▶ **What to do**: From the records below, count the lines holding the string "computer". Only the number is wanted.

▶ **Stored data entries**:
----------

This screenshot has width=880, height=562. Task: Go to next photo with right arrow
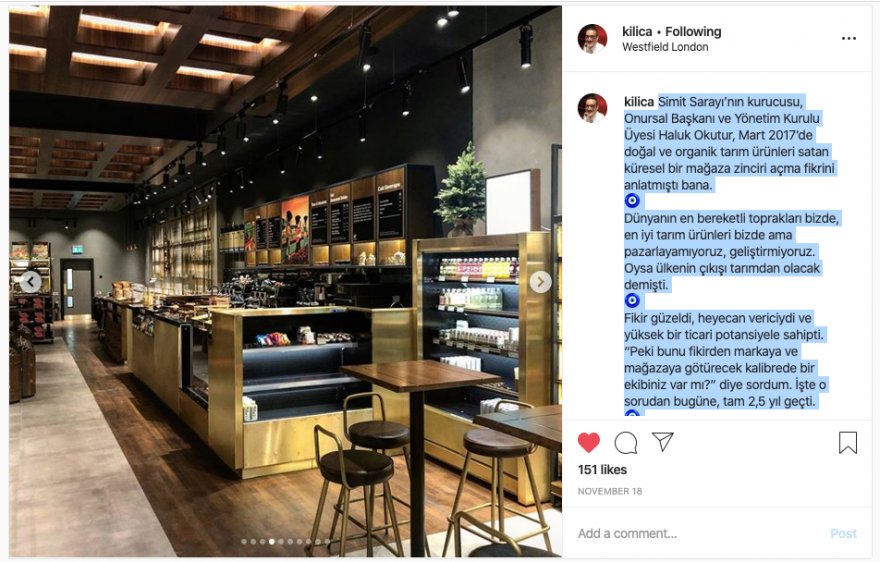(540, 282)
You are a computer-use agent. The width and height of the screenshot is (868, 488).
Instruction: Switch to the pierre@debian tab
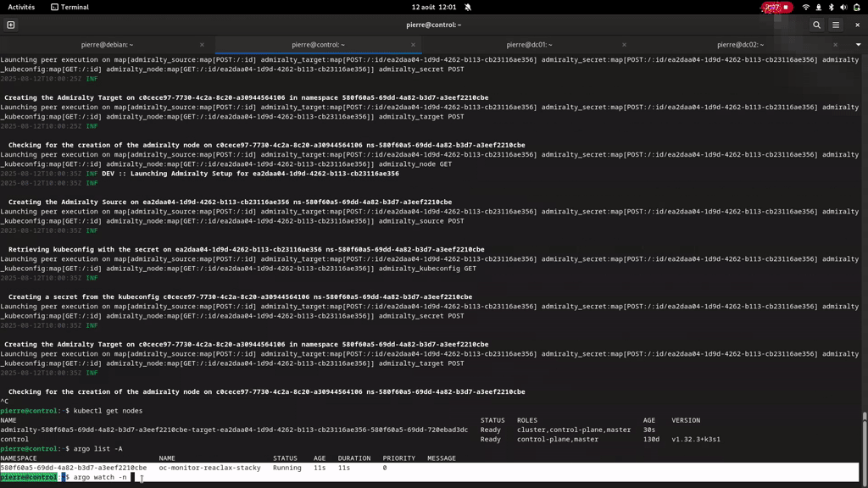point(107,44)
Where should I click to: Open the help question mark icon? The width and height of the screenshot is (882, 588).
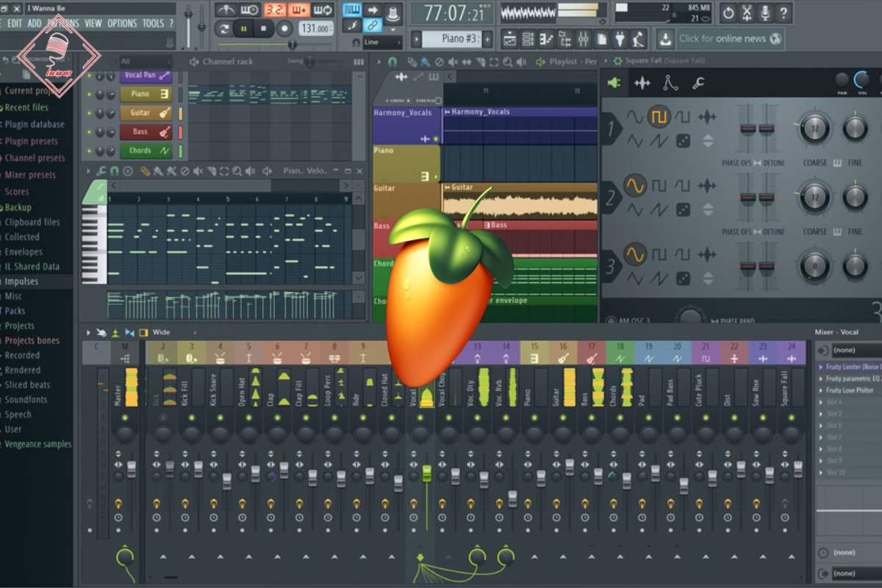784,12
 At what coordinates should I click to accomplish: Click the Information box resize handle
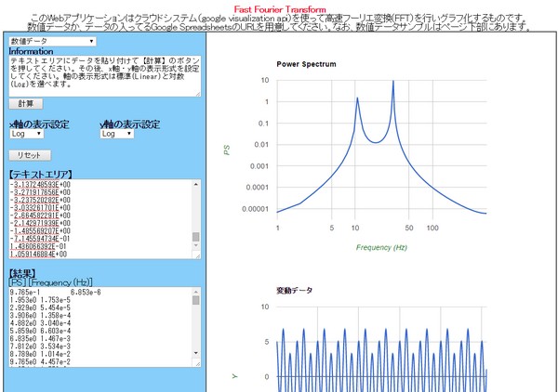pos(198,94)
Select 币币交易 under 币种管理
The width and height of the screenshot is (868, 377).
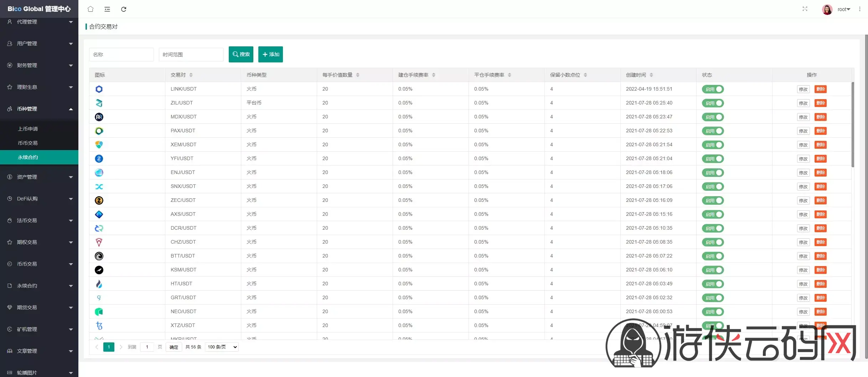(x=28, y=143)
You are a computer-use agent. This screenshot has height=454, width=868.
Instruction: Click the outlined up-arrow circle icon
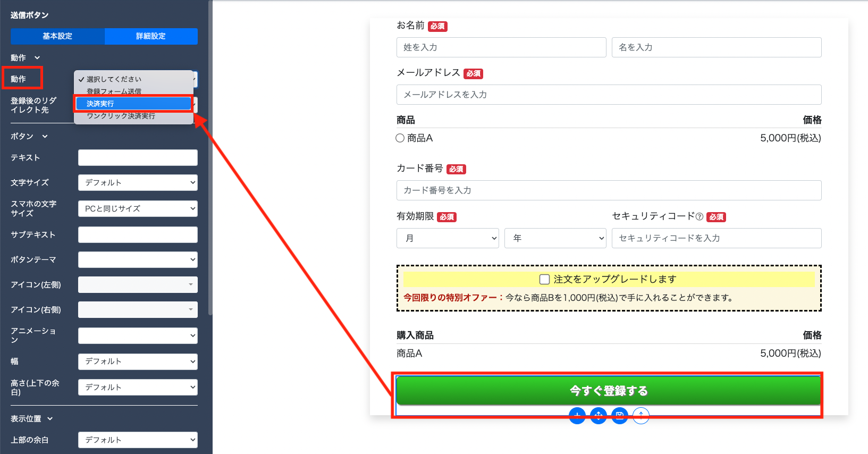click(x=641, y=416)
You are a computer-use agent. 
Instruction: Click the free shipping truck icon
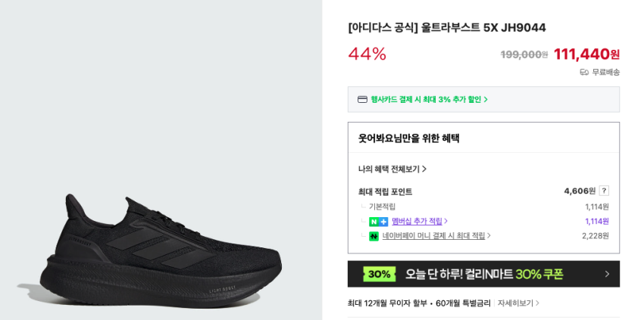click(x=584, y=72)
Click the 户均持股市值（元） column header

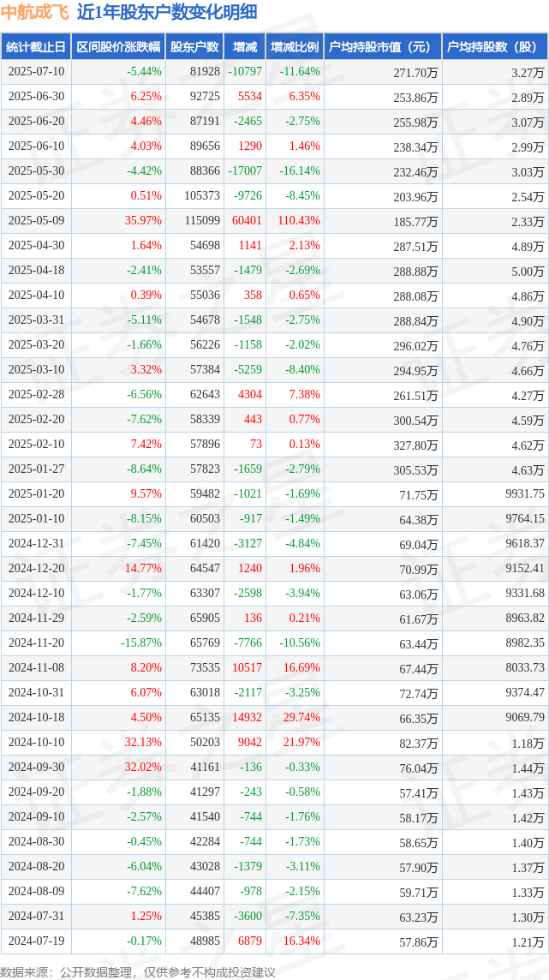[x=382, y=47]
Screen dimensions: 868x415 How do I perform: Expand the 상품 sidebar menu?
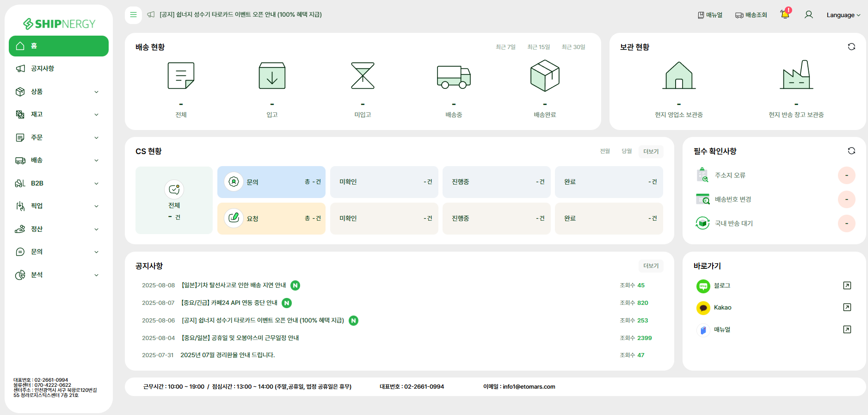[x=58, y=92]
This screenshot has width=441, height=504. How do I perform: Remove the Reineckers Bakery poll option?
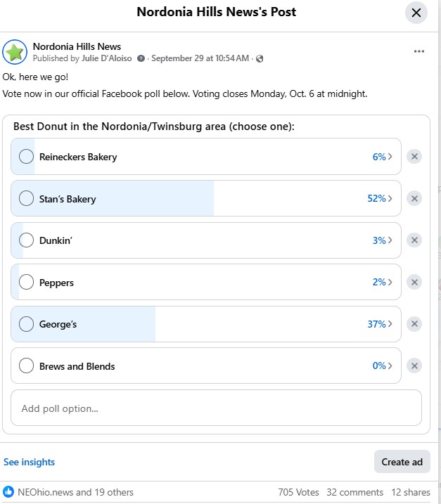pyautogui.click(x=415, y=157)
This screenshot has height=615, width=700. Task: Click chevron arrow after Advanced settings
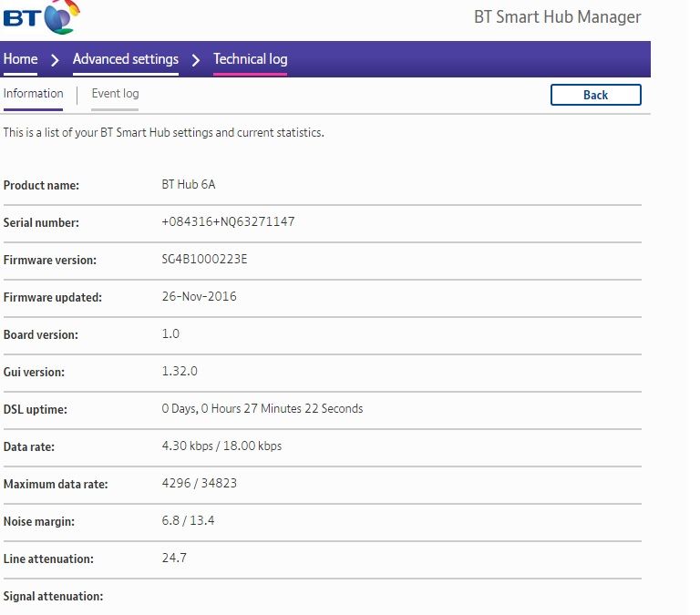196,60
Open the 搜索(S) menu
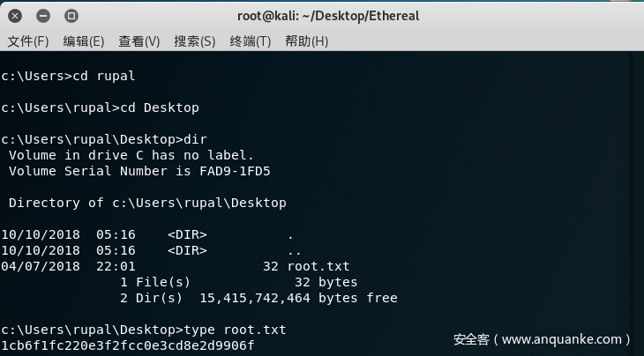The image size is (644, 356). (x=195, y=41)
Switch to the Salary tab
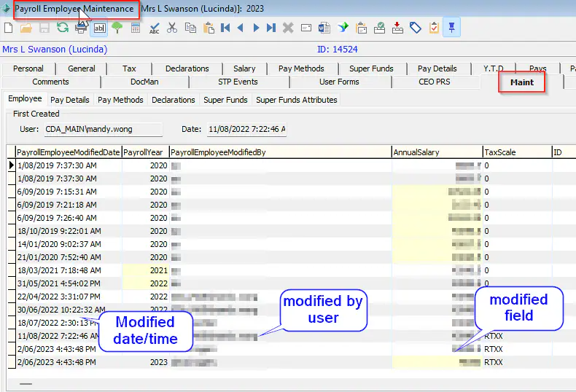Screen dimensions: 576x392 click(x=244, y=68)
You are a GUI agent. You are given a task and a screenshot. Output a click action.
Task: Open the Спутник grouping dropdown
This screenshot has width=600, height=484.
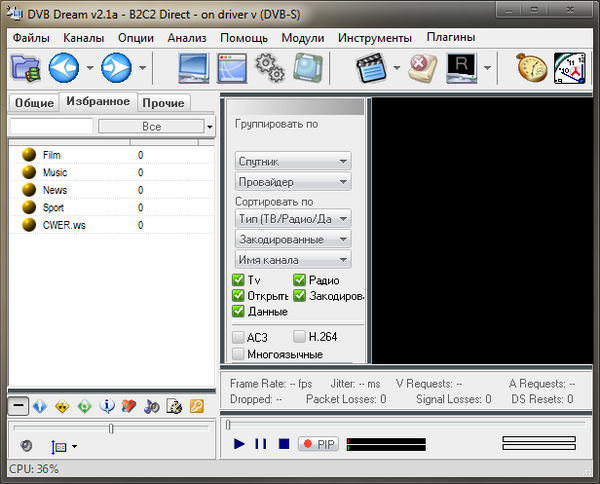(x=293, y=160)
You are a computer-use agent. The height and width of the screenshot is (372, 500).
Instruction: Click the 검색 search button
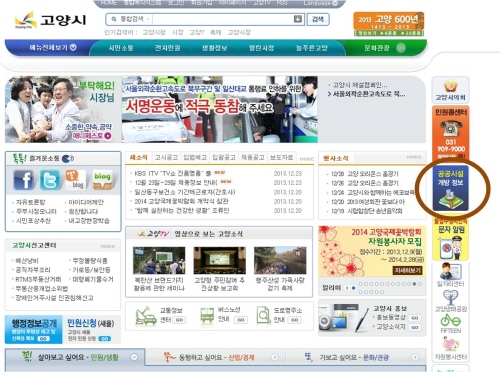[x=318, y=19]
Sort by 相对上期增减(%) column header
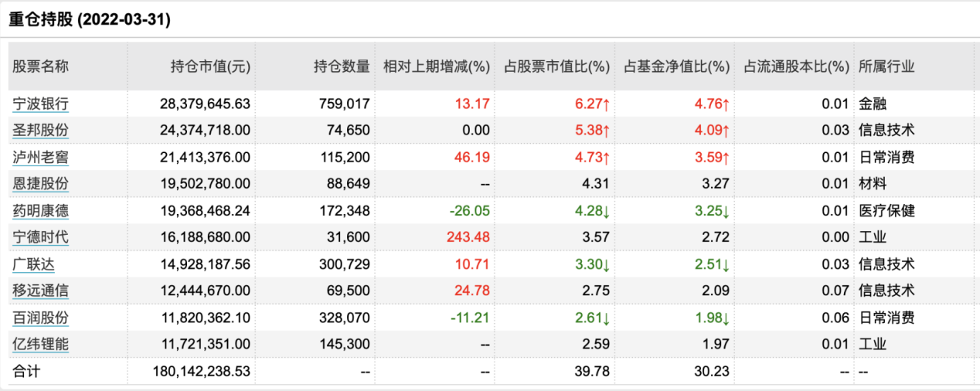Image resolution: width=980 pixels, height=391 pixels. coord(437,66)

----------

▶ **Task output**: 4